November/December 2025Vol. XXXVIII No. 3

A Primer on Decarbonizing MIT’s Campus: What Every MIT Faculty Member Should Know

Christoph Reinhart, David Hsu, Caitlin Mueller, Les Norford, John Sterman , Jessika Trancik

When we talk about the MIT campus, we’re not only describing a collection of buildings along the Charles River. We’re describing a living laboratory – nearly 200 buildings that power, heat, cool, and sustain thousands of people every day. How this campus uses energy is inseparable from the way MIT teaches, discovers, and leads.

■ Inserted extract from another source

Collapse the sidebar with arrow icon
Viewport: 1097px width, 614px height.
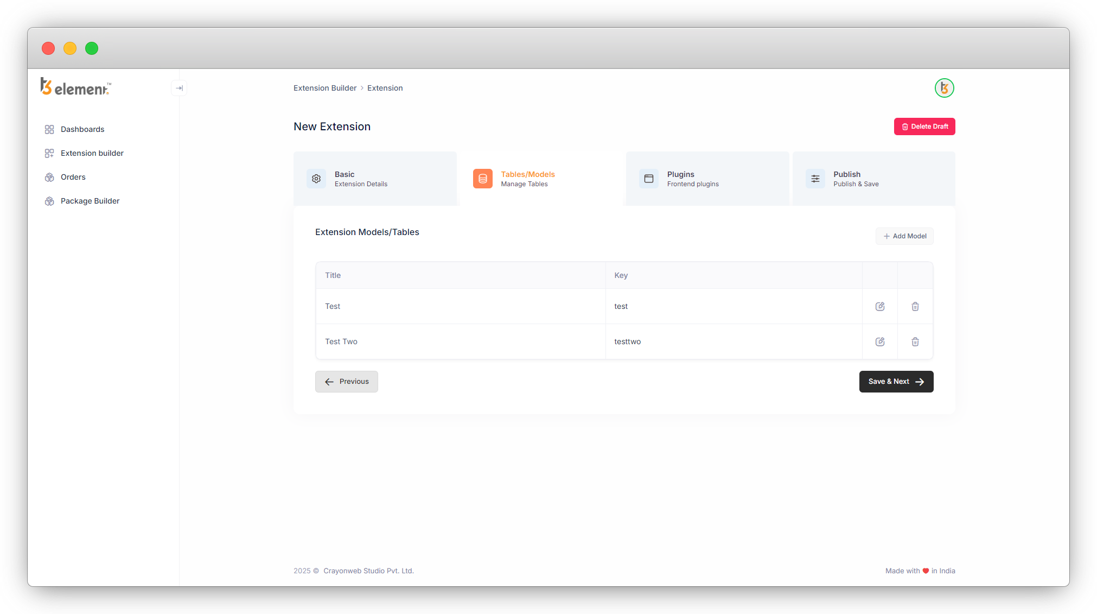[179, 88]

Today, MIT faces a defining opportunity: to turn the campus into a working model of what a low-carbon future looks like. Decarbonization is the process of eliminating greenhouse gas emissions from how we operate, in this case from the systems that heat and cool our spaces and power our labs. Doing this on a complex, research-intensive, 24/7 campus is not simple, but it’s exactly the kind of problem MIT exists to solve.

Why this matters now
Climate change is no longer a distant horizon – it’s a daily reality that shapes our natural and built environment alongside policy, funding, and student expectations. While Massachusetts works towards 85% emissions cut by 2050, Cambridge aims for absolute carbon neutrality. Across the Institute, roughly 95% of MIT’s direct emissions come from burning natural gas to heat, cool and power our buildings. That means that the path to a decarbonized MIT runs straight through the campus itself.

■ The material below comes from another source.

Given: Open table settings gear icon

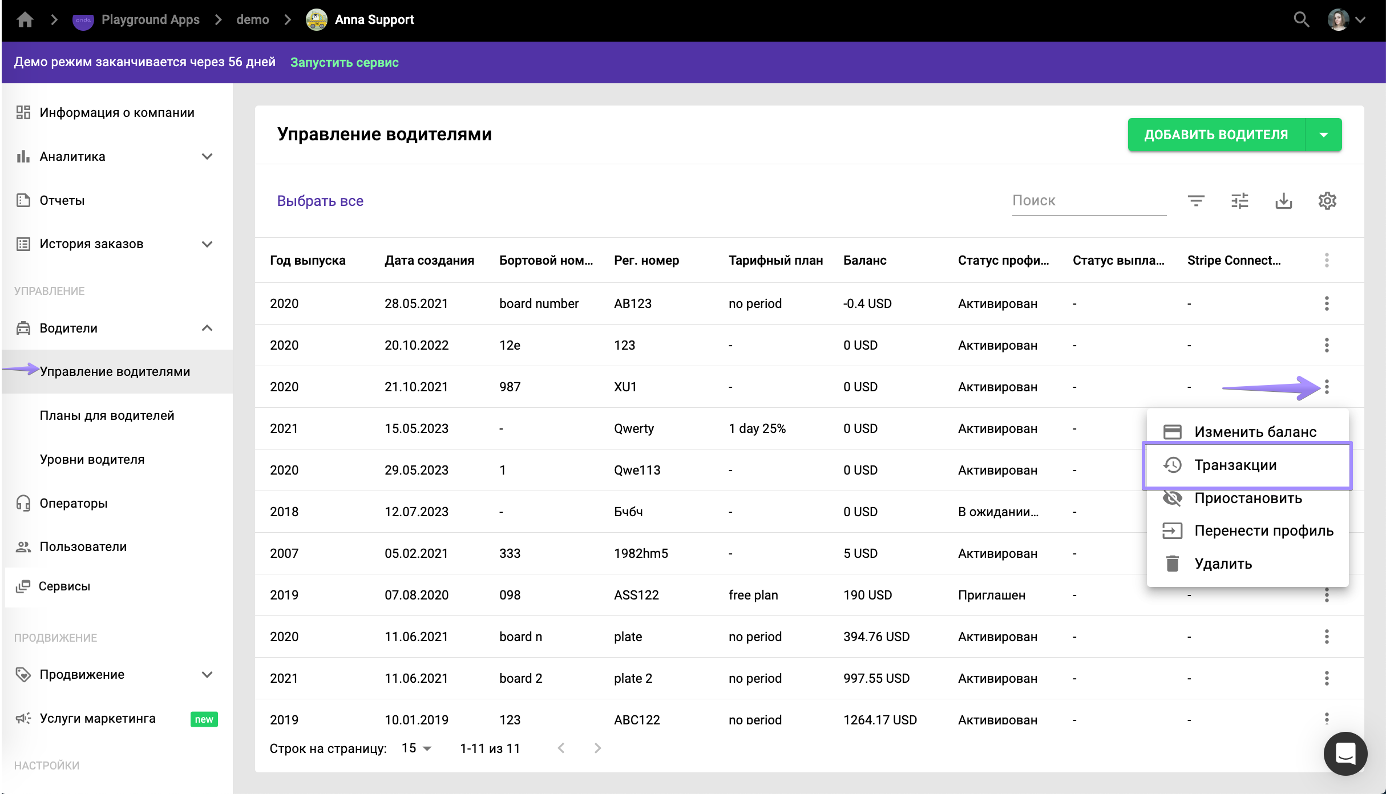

Even in a time of global and local uncertainty, when large infrastructure projects are put on hold, this is the moment for creative planning and bold solutions. The decisions we make about energy and infrastructure today will define what kind of university MIT becomes in the next generation – resilient, innovative, and aligned with its values.

What’s at stake
MIT’s past efforts led to modest local emission cuts and mainly brought new renewable energy to the grid. But to go further – to reach real zero emissions rather than paper offsets – we’ll need to reimagine how the campus works. Current reports on campus decarbonization converge on one shared insight: there’s no single fix. It will take a mix of deep energy retrofits, new ways to move and store heat, electrification, and clean power from the grid.

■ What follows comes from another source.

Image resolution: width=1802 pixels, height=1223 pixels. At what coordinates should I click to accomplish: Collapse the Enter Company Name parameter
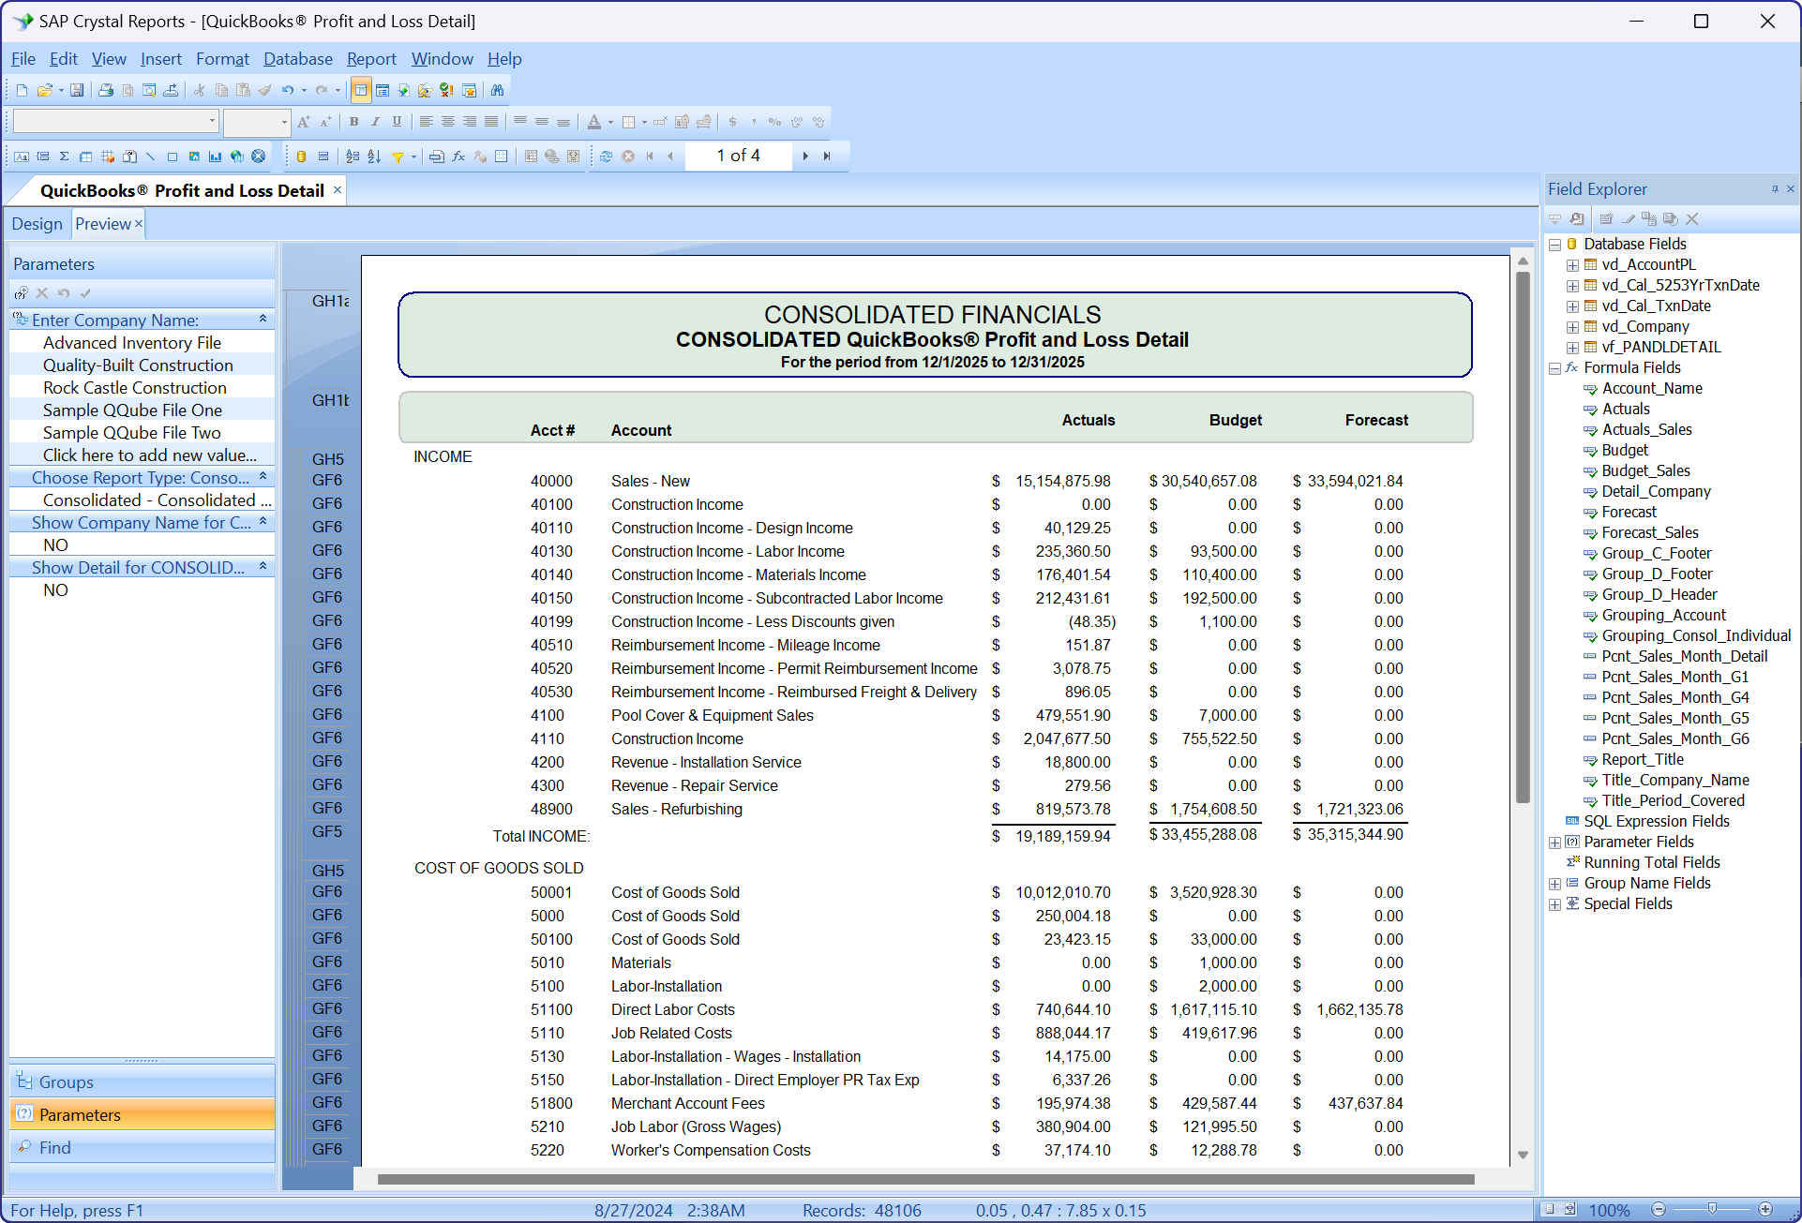tap(263, 320)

Key issues every faculty member should know

  • Buildings are a key lever. Most campus emissions come from heating, cooling and providing fresh air to research and lab spaces. Improving efficiency and reducing energy losses is essential.
  • Coordinating the decarbonization of heat is crucial. While a general shift to electric heating systems – powered by clean energy – is necessary, meeting heating peaks in cold climates remains a regulatory and technical challenge worthy of MIT’s focus and attention.
  • Timing matters. Each decade of delay locks in costs and emissions. Acting now means MIT can learn, iterate, and lead instead of catching up later.
  • Offsets aren’t solutions. Purchasing credits may appear to balance ledgers, but they don’t reduce the carbon we actually emit.
  • This is an educational opportunity. Our students come to MIT to develop and demonstrate the technologies and systems they’ll deploy globally. The campus itself can be a teaching tool – a real-time demonstration of energy transition in action.

An invitation to engage
The new How to decarbonize the MIT campus white paper was triggered by our shared assessment that MIT’s decarbonization strategy can be more ambitious and aligned with the Institute’s aspiration to be a leader in tackling the climate crisis. It maps out the technical options – but also raises larger questions of governance, investment, and community vision. How ambitious should MIT be? How fast can we move? What experiments can we run on our own campus to accelerate global learning? Faculty play a crucial role in shaping these answers. Whether through research, teaching, or departmental leadership, we each have a stake in how MIT models the future.